++++ Data records ++++

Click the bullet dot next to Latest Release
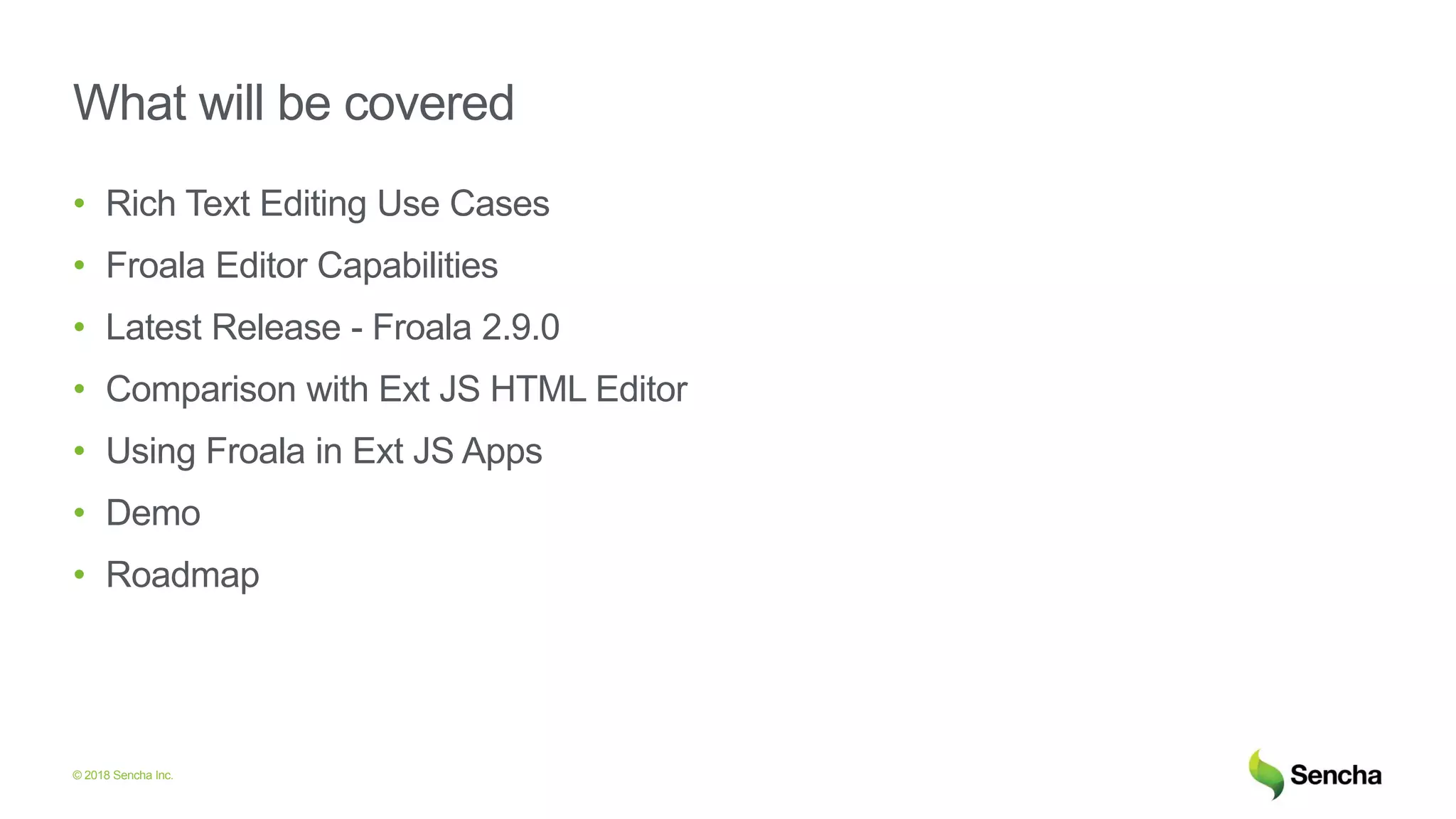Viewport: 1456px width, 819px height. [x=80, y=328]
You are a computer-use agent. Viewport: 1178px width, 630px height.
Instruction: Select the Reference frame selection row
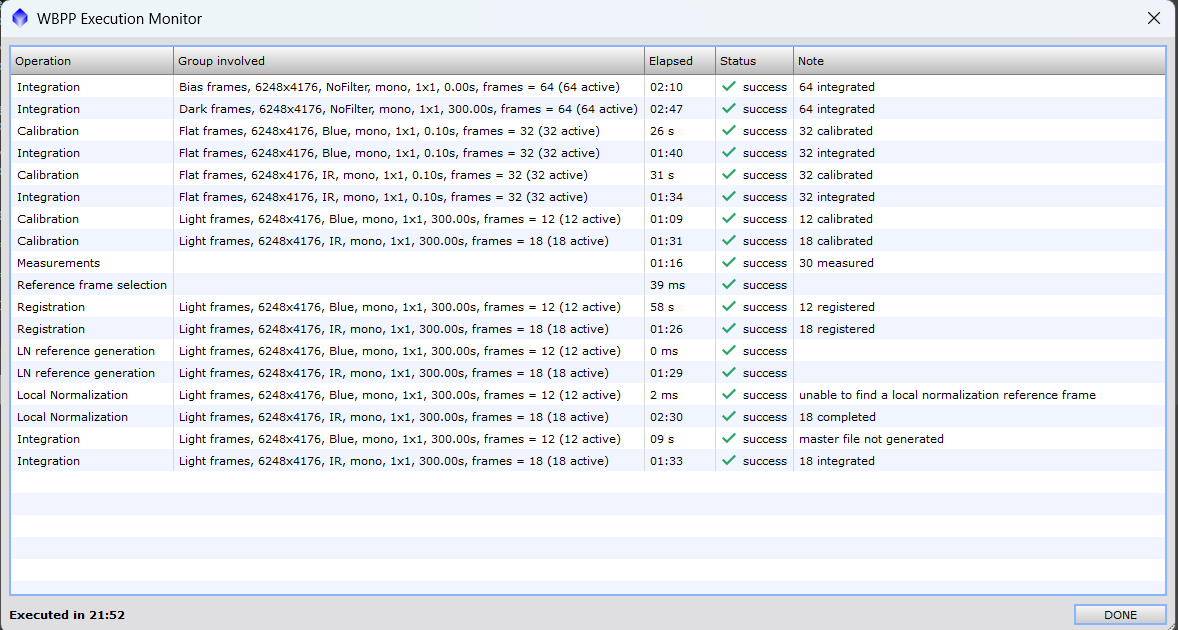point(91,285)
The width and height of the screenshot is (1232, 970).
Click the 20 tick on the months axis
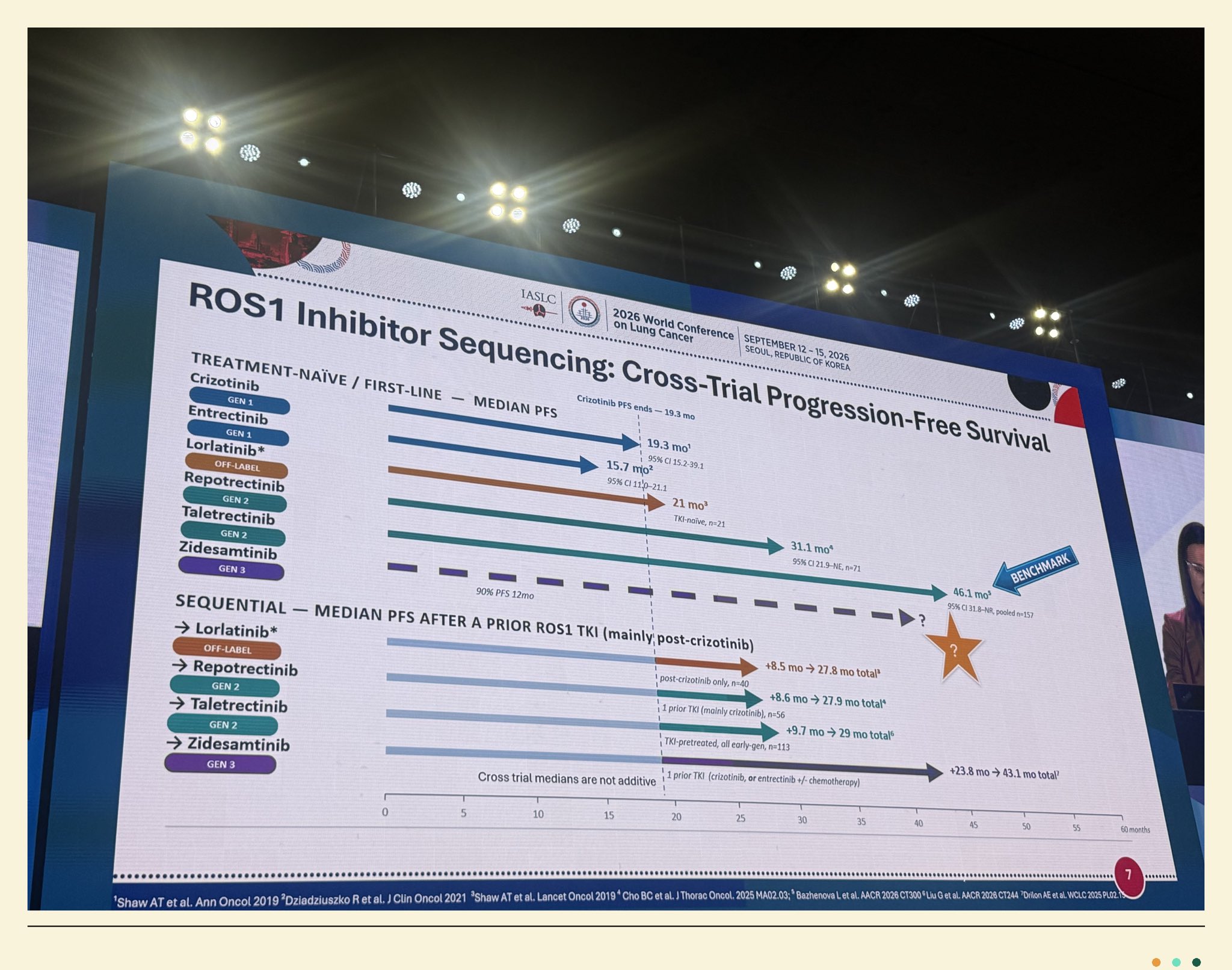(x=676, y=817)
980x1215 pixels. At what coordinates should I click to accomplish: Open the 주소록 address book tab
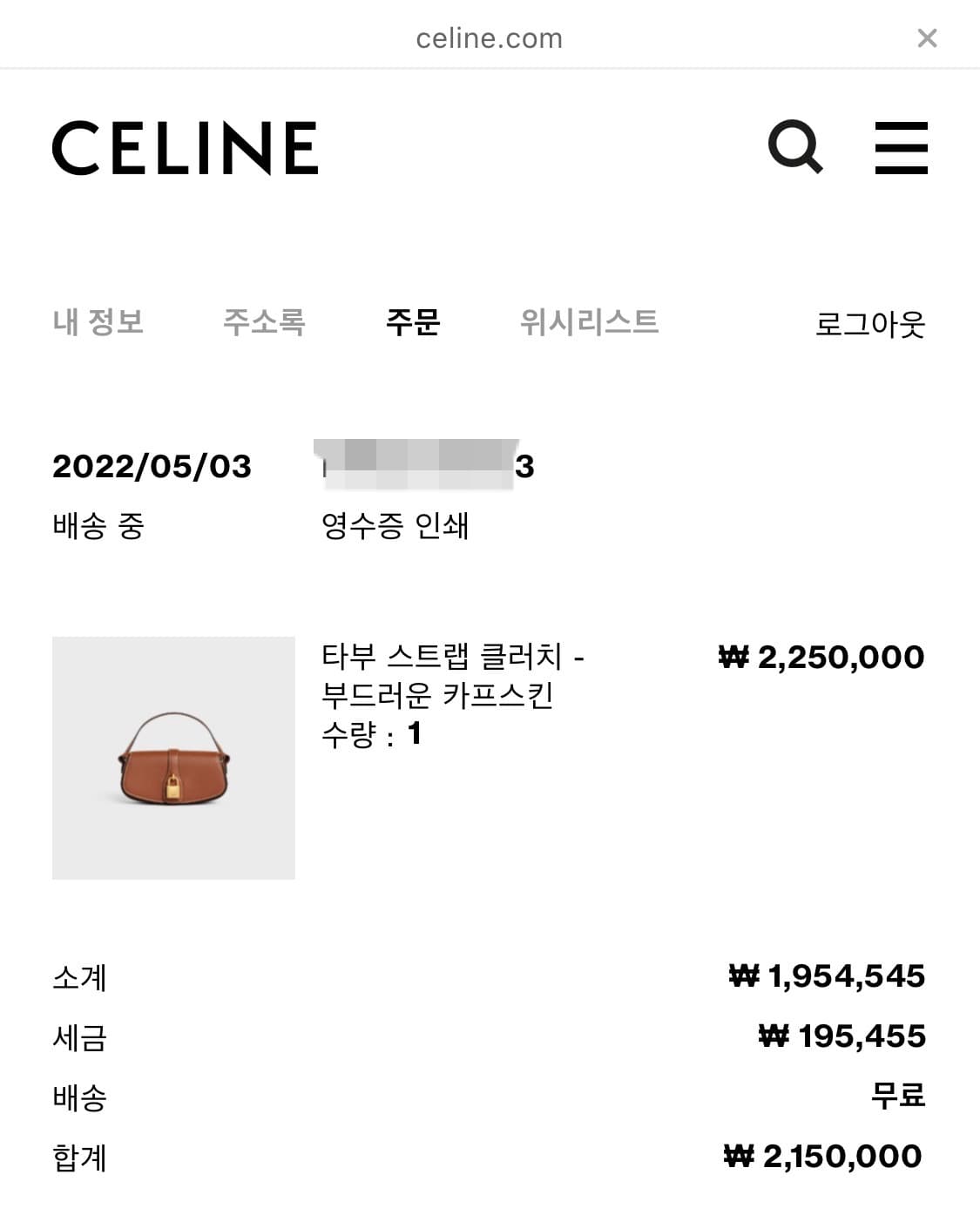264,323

++++

Please write out exactly the lines starting at the one that contains "The width and" and ending with the final line of the entries, both ends included. Do not write out any pictures.

The width and height of the screenshot is (1232, 970).
Click the 20 tick on the months axis
(x=676, y=817)
980x1215 pixels. At what coordinates should I click to accomplish: Open the 주소록 address book tab
264,323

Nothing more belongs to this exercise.